LE HAI MAI VISTE LE LACRIME DEL LAVORO?

di Marco MADDALENA 1 Maggio 2025
Scritto da Marco MADDALENA

Le lacrime di chi dopo anni e anni di servizio si sente dire che è troppo vecchio (ma troppo giovane per la pensione) e che costa pure troppo e quindi è più conveniente licenziarlo … 

Le lacrime della giovane laureata con il massimo dei voti e con una tesi di laurea sperimentale che si vede proporre un tirocinio di qualche centinaia di euro sulla “carta” ma di fatto a tempo pieno ….. 

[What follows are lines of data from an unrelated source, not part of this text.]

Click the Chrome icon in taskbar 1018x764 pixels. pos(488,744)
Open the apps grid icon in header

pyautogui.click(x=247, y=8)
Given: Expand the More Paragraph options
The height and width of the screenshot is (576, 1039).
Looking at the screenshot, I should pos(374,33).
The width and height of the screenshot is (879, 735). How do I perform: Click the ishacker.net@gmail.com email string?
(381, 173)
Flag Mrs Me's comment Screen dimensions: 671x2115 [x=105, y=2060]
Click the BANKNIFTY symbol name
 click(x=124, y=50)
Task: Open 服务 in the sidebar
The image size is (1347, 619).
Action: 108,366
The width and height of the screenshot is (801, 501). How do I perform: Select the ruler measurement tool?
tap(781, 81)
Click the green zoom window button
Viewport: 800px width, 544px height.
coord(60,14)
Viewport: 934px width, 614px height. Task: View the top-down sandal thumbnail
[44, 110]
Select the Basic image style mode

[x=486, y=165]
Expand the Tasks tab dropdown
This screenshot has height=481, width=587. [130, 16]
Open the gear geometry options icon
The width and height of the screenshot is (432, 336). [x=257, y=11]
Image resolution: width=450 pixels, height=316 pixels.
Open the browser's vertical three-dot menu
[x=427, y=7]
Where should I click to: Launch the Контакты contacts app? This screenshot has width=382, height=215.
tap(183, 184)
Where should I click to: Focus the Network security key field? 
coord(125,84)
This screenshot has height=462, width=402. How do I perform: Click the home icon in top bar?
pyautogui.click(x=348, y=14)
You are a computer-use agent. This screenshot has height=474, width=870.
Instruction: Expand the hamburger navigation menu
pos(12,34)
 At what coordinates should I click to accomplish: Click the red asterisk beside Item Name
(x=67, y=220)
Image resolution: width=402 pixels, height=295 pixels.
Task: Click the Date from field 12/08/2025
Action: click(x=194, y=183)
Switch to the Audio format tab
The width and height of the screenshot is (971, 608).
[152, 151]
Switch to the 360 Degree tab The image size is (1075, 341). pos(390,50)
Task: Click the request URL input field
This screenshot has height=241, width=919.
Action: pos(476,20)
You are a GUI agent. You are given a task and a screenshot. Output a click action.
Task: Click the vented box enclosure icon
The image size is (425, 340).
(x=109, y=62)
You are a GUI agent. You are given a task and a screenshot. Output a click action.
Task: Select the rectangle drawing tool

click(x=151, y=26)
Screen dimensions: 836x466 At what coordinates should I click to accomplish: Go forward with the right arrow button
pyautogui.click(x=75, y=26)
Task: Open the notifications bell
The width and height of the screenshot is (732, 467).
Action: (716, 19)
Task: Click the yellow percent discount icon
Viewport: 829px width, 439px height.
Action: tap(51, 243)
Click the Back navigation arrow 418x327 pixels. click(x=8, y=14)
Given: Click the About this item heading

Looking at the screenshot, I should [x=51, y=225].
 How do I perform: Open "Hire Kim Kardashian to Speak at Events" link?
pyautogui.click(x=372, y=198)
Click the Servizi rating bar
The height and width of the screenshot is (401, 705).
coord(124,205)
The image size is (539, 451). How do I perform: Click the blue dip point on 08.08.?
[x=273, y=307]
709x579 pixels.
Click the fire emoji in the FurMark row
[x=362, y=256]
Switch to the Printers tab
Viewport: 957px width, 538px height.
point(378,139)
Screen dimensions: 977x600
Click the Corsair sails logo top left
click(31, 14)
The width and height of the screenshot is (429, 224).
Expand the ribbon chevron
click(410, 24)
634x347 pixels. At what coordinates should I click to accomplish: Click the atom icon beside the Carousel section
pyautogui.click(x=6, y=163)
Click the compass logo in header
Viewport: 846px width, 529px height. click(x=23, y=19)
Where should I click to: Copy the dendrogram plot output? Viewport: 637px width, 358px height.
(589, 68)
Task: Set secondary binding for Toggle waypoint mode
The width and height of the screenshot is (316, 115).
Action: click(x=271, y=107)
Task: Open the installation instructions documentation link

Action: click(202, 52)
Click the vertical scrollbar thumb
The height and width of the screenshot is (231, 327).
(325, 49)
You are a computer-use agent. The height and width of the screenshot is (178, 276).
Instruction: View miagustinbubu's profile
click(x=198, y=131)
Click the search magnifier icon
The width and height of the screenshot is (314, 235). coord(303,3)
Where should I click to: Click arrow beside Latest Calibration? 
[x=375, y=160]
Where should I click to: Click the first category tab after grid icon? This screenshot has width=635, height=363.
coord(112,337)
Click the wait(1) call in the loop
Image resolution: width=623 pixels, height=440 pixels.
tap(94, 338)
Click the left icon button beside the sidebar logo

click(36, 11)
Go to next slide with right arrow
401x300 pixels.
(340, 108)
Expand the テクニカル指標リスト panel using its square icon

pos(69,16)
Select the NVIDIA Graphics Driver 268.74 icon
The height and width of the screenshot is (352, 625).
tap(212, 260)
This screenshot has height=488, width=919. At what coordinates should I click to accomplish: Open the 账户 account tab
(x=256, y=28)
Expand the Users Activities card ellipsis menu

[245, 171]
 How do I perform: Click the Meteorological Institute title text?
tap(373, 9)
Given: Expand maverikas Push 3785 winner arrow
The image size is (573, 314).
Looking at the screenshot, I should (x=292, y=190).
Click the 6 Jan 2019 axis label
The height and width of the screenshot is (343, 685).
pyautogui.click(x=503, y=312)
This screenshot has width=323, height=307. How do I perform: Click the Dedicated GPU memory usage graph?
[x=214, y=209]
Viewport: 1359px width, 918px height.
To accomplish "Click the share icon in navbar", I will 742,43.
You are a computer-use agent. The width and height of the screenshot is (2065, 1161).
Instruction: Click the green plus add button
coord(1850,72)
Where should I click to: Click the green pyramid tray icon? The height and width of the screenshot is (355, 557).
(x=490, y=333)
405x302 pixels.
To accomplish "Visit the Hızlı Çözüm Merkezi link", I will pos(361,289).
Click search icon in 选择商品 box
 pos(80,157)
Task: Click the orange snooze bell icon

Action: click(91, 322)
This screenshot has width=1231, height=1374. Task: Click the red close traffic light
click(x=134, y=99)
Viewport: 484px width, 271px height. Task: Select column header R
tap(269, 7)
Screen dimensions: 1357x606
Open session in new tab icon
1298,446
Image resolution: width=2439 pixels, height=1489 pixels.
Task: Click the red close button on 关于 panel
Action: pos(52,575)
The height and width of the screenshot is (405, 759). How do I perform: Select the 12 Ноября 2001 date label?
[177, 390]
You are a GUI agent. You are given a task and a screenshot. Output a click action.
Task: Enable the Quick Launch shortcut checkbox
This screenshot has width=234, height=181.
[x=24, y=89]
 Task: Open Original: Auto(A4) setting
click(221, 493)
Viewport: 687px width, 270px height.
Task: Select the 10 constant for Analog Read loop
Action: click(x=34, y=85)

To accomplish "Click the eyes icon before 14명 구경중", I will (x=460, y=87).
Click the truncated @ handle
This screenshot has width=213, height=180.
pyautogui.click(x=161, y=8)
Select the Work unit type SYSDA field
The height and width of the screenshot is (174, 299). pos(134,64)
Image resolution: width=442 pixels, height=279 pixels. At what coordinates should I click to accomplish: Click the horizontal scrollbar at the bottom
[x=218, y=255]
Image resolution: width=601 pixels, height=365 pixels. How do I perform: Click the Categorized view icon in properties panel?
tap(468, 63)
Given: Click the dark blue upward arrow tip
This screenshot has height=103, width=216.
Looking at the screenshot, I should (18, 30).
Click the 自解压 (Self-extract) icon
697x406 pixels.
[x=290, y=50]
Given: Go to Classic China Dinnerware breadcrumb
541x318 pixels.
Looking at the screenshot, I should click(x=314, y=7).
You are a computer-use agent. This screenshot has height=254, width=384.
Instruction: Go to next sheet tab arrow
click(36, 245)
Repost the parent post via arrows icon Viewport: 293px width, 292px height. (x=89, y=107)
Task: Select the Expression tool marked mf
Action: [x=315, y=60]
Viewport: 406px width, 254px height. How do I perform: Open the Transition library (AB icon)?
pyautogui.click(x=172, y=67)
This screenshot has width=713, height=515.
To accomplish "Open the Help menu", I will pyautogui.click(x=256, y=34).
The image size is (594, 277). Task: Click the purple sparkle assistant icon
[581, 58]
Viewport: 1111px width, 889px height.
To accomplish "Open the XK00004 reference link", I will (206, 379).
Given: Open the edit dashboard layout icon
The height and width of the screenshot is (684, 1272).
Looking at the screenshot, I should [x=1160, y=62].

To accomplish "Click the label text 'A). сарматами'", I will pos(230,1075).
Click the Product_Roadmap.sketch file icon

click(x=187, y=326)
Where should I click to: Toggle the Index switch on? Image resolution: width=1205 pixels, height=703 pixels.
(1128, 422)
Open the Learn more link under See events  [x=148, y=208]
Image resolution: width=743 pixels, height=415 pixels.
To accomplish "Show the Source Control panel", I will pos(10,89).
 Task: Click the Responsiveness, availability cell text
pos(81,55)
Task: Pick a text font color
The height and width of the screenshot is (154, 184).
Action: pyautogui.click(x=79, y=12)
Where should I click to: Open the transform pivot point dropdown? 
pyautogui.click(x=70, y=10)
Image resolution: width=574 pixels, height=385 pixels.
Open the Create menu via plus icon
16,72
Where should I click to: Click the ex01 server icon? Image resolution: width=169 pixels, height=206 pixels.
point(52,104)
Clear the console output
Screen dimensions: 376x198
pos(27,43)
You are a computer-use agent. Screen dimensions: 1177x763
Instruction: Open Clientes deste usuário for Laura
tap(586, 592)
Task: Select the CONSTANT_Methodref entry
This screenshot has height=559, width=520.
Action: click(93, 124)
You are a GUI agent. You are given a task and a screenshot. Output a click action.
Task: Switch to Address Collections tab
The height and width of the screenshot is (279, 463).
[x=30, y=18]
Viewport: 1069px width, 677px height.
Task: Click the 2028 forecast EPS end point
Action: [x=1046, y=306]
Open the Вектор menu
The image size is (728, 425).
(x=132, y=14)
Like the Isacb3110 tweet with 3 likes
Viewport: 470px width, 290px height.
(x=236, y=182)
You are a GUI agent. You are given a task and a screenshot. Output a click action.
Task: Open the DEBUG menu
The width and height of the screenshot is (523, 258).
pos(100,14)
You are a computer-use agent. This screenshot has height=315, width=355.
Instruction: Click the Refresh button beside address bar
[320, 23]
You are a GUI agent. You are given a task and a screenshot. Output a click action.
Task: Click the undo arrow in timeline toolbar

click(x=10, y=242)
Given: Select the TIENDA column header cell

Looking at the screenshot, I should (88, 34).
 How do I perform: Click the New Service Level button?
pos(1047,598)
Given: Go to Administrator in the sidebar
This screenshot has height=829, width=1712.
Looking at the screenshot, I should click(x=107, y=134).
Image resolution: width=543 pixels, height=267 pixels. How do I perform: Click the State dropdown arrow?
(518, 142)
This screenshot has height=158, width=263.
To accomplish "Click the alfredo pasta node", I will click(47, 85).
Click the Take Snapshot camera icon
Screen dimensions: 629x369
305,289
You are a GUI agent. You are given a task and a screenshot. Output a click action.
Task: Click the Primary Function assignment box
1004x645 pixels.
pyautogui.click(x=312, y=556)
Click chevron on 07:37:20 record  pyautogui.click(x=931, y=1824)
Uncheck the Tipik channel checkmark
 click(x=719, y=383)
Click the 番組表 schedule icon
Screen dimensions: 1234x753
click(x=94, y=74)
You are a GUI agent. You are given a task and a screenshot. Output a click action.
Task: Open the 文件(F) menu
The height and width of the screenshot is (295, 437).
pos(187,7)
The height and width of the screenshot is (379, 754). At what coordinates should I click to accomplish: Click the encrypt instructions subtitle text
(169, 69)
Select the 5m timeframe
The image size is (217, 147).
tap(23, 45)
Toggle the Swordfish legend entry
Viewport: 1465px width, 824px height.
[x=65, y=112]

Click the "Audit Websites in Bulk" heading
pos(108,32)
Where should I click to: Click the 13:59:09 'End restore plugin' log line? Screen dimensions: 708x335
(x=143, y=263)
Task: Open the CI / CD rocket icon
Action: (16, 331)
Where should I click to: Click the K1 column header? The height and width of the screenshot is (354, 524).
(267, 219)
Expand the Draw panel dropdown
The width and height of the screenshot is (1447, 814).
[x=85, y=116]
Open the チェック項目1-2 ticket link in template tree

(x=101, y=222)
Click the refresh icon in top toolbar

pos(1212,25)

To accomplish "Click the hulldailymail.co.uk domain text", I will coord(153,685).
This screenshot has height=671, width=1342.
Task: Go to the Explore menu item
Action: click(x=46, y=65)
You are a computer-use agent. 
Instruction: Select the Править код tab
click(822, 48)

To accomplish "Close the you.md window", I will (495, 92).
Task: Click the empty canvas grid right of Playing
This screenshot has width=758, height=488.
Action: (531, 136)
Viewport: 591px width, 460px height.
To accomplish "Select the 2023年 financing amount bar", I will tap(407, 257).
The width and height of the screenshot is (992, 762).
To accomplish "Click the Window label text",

Le lacrime del tempo determinato a ciclo continuo che ad ogni scadenza contrattuale non spera più alla stabilizzazione ma almeno all’ennesimo rinnovo ….. 

Le lacrime del rider perché a causa delle recensioni negative si spinge oltre le proprie possibilità ed ha avuto un incidente e mentre lo caricano su un’ambulanza quella pizza si raffredda ….. 

Le lacrime di chi il primo maggio non può godersi un giorno di festa ma deve lavorare perché proprio il primo maggio qualcuno deve comprarsi uno spazzolino ….. 

Le lacrime del gio- vane artigiano che pensava che aprire una partita IVA lo avrebbe liberato e reso un poco “imprenditore” proprio come le imprese multinazionali, però non ha trovato il “paradiso fiscale” ma scadenze che non può pagare …. 

Le lacrime dei familiari che alla vigilia della festa dei Lavoratori devono piangere la perdita di un familiare.